A California court just made the nearly impossible – enjoining a union from peacefully picketing on private property – a little easier. An appellate court determined that Ralphs Grocery Store was entitled to injunctive relief against a union that was peacefully protesting on its property and held that the Moscone Act (Cal. Code Civ. Proc. §527.3) and Labor Code §1138.1 were unconstitutional. The case is Ralphs Grocery Store v. UFCW, Case No. C060413 (186 Cal.App.4th 1078 (July 19, 2010)).

Ralphs and the union were engaged in a labor dispute over the union’s inability to organize the workers at a particular Ralph’s store. The union deterred customers, maintained a picket line and passed out flyers in front of the store. Ralphs requested that the protesters relocate off the company’s property. When the union refused, Ralphs filed a complaint alleging trespass and seeking injunctive relief.

The appellate court declined to extend Robins v. Pruneyard Shopping Center (1979) 23 Cal.3d 899, which held that speech in a privately owned shopping center was protected because the shopping center was a public forum. The court in Ralphs determined that the grocery store was not a public forum because it lacked outdoor seating, restaurants or any other sign that it was a public meeting space, and allowed Ralphs to restrict speech on its property.

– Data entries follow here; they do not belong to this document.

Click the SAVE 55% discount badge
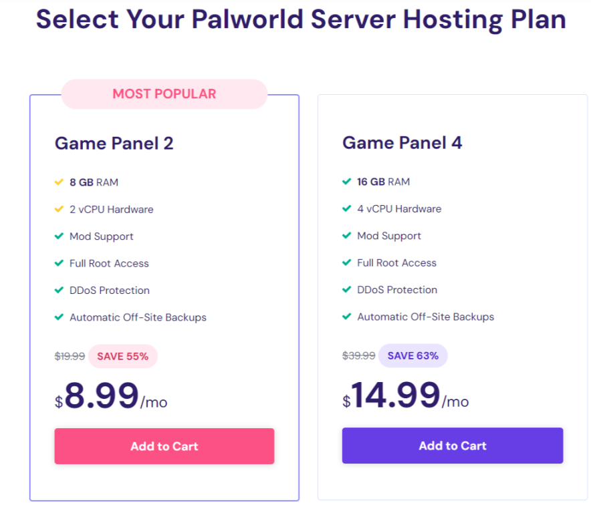The width and height of the screenshot is (591, 505). (123, 356)
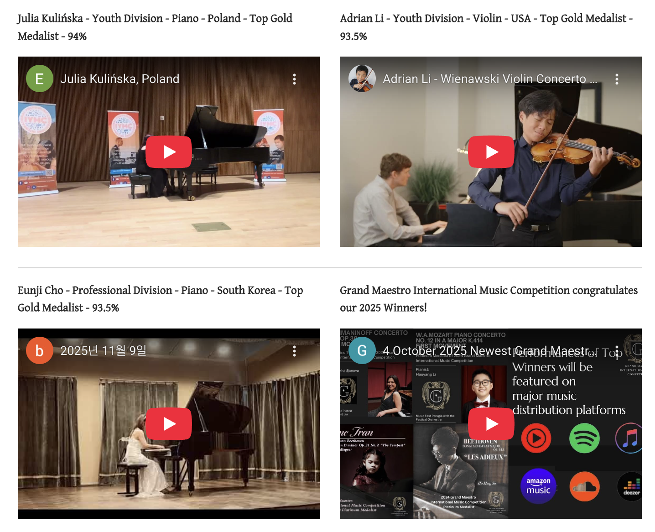
Task: Open the '2025년 11월 9일' video title
Action: tap(104, 351)
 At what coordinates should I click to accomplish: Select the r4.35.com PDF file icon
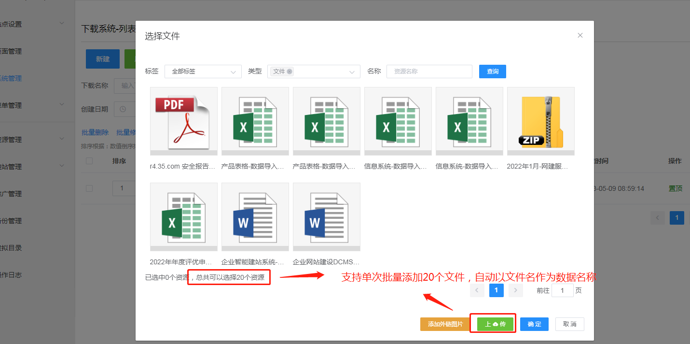coord(183,121)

Additionally, the court determined that the Moscone Act, which prevents courts from issuing injunctions against labor unions that are picketing peacefully, and Labor Code §1138.1, which places additional procedural burdens upon parties seeking an injunction against a labor union, were unconstitutional because they unjustifiably favor speech related to labor disputes over other speech and force private employers to provide a free speech forum with which the employer may disagree.

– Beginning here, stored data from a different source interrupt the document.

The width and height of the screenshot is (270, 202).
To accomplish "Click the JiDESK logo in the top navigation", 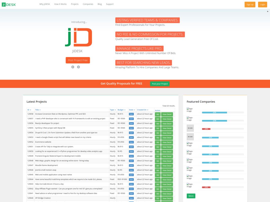I will point(10,4).
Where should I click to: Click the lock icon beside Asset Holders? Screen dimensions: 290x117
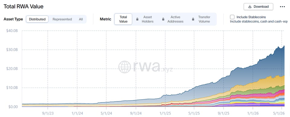[x=137, y=19]
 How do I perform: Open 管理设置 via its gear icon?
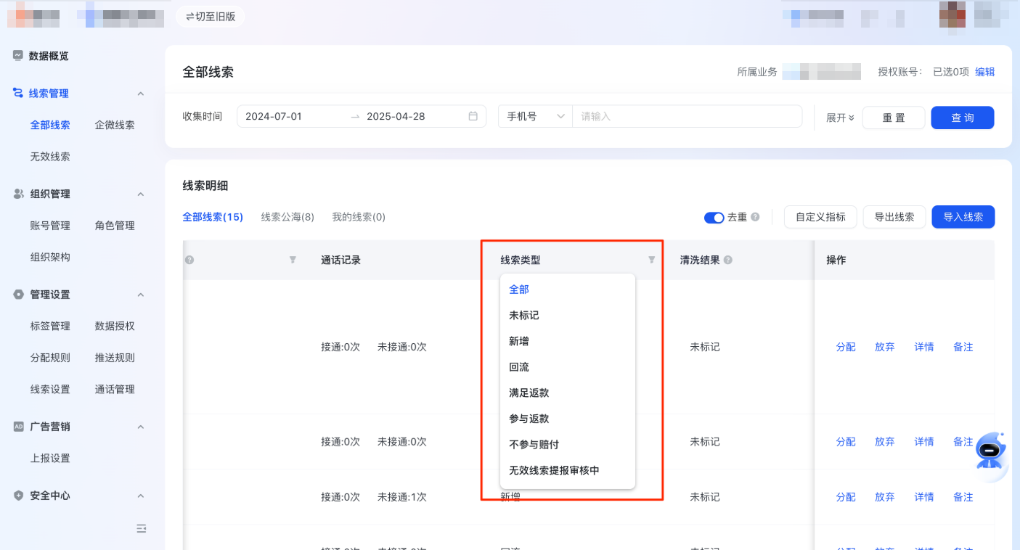click(17, 295)
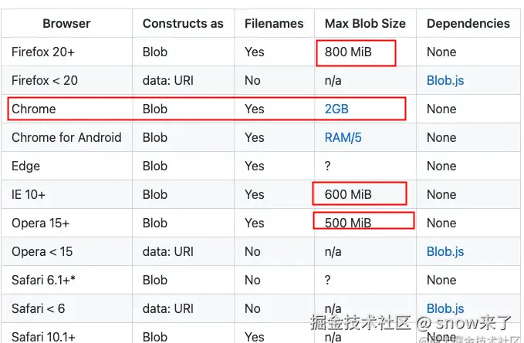The height and width of the screenshot is (343, 524).
Task: Click the Max Blob Size header
Action: pyautogui.click(x=364, y=23)
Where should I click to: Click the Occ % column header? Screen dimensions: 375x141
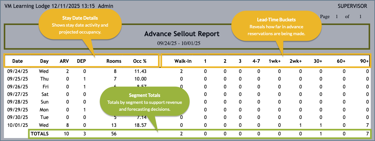point(140,61)
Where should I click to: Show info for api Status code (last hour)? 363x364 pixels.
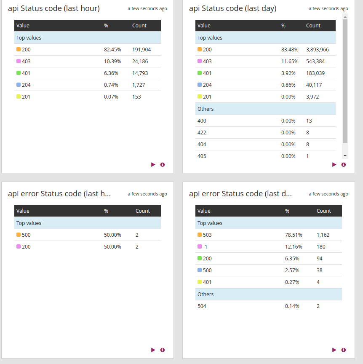tap(163, 165)
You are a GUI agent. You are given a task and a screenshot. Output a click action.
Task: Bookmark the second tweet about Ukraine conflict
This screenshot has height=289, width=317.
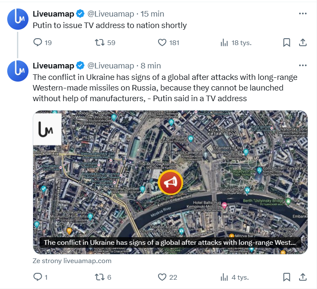286,278
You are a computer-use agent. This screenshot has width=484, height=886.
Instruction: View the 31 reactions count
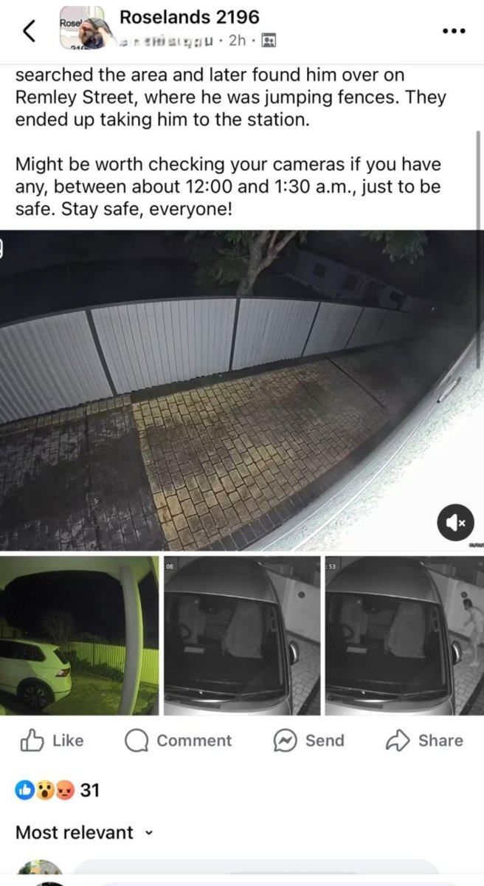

For now, employers are better able to protect their private property from the disruption of a union protest. Unions may no longer rely on the Moscone Act or Labor Code §1138.1 to bar employers from obtaining an injunction against a union protest. But don’t think the union is going down without a fight. A petition for review has already been filed with the California Supreme Court. If the Supreme Court grants review, this Ralphs case will no longer be citable law.